If you run a pokecheck on your pokemon, on pokecheck.org, it will tell you if the Pokemon has been hacked, cloned, RNGd, ect. It only supports generation 5 games and under though.


----------



## Mewmewmewm (Feb 11, 2014)

You can talk to the memory girl outside the poke center in amberette town, she'll tell you if it's hacked or not ( ^ω^ )


----------



## justina (Feb 11, 2014)

Hi, I saw this thread and was actually wondering if you guys could help me ^.^
my friend got a shiny Latias on wondertrade, we checked it and concluded that its definitely hacked. my friend wants to know if she will get in trouble for keeping this pokemon in her box? Thanks!


----------



## Kirito (Feb 12, 2014)

justina said:


> Hi, I saw this thread and was actually wondering if you guys could help me ^.^
> my friend got a shiny Latias on wondertrade, we checked it and concluded that its definitely hacked. my friend wants to know if she will get in trouble for keeping this pokemon in her box? Thanks!

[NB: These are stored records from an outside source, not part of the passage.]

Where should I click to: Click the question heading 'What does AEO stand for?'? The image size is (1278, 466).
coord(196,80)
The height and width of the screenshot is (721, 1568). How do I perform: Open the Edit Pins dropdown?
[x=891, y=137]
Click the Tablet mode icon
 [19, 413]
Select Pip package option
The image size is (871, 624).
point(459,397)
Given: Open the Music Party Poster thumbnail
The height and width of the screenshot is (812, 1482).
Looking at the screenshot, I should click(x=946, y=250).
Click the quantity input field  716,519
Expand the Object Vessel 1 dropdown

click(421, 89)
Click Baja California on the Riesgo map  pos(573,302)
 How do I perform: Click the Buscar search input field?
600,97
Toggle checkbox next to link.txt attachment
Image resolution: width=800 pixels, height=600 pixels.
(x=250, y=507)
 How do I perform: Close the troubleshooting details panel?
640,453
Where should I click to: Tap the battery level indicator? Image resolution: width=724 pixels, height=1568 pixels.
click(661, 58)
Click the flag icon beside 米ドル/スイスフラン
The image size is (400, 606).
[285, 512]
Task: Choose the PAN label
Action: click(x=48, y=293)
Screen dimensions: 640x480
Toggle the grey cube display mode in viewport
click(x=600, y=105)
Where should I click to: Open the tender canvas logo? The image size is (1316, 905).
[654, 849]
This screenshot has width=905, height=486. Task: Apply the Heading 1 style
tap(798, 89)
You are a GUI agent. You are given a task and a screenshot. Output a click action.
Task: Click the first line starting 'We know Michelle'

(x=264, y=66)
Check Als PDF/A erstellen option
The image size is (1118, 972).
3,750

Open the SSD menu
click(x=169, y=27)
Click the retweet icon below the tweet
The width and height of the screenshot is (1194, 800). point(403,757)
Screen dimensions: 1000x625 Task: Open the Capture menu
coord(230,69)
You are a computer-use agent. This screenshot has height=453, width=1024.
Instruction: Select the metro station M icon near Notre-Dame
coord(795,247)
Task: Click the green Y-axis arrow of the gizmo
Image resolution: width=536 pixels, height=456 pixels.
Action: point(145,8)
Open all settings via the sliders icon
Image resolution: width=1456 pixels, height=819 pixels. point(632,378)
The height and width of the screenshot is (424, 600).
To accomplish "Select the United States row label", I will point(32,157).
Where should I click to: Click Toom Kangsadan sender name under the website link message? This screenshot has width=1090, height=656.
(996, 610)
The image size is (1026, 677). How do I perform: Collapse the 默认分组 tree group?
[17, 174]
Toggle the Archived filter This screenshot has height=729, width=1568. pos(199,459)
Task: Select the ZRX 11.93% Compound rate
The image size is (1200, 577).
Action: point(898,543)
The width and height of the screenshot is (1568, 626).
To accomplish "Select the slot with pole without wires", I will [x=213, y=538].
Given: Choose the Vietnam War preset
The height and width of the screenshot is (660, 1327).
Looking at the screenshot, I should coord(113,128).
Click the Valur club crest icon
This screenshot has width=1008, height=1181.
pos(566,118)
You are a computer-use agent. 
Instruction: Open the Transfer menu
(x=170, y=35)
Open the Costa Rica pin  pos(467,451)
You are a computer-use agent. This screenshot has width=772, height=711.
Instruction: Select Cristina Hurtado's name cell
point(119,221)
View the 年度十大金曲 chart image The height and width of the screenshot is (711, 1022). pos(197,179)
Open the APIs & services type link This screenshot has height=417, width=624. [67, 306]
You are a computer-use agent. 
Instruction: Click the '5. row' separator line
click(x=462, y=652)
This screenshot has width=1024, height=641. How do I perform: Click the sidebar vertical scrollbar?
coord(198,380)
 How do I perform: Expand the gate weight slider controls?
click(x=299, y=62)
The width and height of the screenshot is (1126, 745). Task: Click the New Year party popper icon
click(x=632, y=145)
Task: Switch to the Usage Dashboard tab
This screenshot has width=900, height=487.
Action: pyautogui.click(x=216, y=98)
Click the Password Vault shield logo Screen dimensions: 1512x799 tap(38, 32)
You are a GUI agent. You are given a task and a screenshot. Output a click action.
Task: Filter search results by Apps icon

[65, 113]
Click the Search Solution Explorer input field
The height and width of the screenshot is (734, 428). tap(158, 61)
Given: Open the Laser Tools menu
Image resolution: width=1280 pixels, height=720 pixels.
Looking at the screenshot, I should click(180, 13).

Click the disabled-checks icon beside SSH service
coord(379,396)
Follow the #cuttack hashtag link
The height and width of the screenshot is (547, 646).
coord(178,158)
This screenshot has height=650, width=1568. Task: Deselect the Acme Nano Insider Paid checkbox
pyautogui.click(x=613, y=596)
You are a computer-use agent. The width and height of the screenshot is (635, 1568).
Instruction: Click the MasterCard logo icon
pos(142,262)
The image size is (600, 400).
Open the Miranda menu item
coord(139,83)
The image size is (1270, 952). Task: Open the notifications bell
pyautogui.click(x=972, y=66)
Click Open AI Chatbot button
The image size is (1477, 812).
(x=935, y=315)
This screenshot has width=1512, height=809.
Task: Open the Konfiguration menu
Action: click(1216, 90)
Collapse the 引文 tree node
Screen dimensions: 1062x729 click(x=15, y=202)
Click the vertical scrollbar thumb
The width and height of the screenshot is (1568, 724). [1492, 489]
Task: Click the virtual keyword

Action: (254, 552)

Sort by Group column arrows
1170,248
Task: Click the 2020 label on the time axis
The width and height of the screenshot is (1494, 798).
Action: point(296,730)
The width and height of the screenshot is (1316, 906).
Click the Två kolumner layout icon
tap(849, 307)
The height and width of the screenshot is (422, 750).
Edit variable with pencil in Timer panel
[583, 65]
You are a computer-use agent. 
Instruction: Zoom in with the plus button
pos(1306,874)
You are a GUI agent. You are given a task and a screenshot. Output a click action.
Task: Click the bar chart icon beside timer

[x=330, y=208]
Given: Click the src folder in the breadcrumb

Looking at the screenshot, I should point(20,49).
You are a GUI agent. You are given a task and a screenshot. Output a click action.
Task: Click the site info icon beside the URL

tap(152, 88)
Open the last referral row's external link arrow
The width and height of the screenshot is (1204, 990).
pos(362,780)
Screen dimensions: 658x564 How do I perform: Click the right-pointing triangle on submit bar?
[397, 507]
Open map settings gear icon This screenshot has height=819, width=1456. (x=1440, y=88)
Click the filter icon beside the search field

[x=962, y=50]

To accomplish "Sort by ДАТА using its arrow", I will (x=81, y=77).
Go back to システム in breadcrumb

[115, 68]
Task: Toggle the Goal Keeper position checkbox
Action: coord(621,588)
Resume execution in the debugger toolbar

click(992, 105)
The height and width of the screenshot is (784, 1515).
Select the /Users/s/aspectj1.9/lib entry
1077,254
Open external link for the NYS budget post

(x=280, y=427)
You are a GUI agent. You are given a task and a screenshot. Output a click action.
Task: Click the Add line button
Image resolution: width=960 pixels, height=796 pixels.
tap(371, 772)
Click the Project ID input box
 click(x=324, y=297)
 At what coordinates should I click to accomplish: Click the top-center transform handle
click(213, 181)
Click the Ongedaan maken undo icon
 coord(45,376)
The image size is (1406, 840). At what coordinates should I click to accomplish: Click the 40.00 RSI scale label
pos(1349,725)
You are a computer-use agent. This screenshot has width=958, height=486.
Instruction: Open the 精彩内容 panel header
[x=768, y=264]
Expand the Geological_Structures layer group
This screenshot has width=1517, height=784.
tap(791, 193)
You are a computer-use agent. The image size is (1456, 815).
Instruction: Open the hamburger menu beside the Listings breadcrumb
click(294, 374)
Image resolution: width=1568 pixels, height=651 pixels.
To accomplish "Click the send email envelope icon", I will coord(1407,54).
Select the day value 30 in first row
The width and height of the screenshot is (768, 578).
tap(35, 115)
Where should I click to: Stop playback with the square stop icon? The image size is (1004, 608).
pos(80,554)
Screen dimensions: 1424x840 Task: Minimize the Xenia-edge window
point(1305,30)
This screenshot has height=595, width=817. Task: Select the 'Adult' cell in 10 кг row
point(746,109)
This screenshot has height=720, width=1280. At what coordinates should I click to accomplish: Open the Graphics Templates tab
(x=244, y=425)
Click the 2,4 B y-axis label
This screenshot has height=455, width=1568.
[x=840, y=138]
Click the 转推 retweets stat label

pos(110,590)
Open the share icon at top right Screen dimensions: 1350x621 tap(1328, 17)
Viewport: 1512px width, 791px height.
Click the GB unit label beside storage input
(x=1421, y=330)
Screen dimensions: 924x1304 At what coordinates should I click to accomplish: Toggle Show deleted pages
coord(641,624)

If you keep it in your PC/party and use it for solo play you won't get in trouble. If you use it in wifi battles people might report it if they suspect it is a hack (but usually only if the hack has max IVs ect) and you might be banned from wifi battles for a few days. If you decide to trade it you should let others know it was obtained via a hack.


----------



## Seastar (Feb 12, 2014)

Mewmewmewm said:


> You can talk to the memory girl outside the poke center in amberette town, she'll tell you if it's hacked or not ( ^ω^ )


She does not tell you if a Pokemon is hacked. Anything from Pokemon Bank or a Mystery Gift will make her say "The Pokemon seems to have a good memory, but doesn't seem to be able to remember..." This won't tell you if a Pokemon from Pokemon Bank is hacked since all of them are like that. Also, if a hacked Pokemon gets through Pokemon Bank, that means the game doesn't even know it's hacked, even if it's obvious like a non-event Pokemon in a Cherish Ball. (Pokemon Bank never checks the Pokeballs, surprisingly.)


----------



## Nkosazana (Feb 13, 2014)

Ive noticed that hacked pokemon that go through pokebank sometimes cant be traded from trainer to trainer but can be put up for gts trade.
which is weird o.o


----------